Instruction:
Reproduce every line from the one containing "Viewport: 1355px width, 1280px height." down to the one containing "coord(1062,87)", including the requests, and increase each number in the answer coordinates by 133.

Information supplied:

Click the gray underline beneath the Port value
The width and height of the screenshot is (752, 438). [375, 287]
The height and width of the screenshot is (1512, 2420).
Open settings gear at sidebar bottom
...
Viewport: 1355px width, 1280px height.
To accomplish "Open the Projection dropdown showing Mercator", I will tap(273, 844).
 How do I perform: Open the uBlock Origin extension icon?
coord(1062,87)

Correct output:
Viewport: 1355px width, 1280px height.
To accomplish "Open the Projection dropdown showing Mercator", I will tap(406, 977).
 How do I perform: Open the uBlock Origin extension icon?
coord(1195,220)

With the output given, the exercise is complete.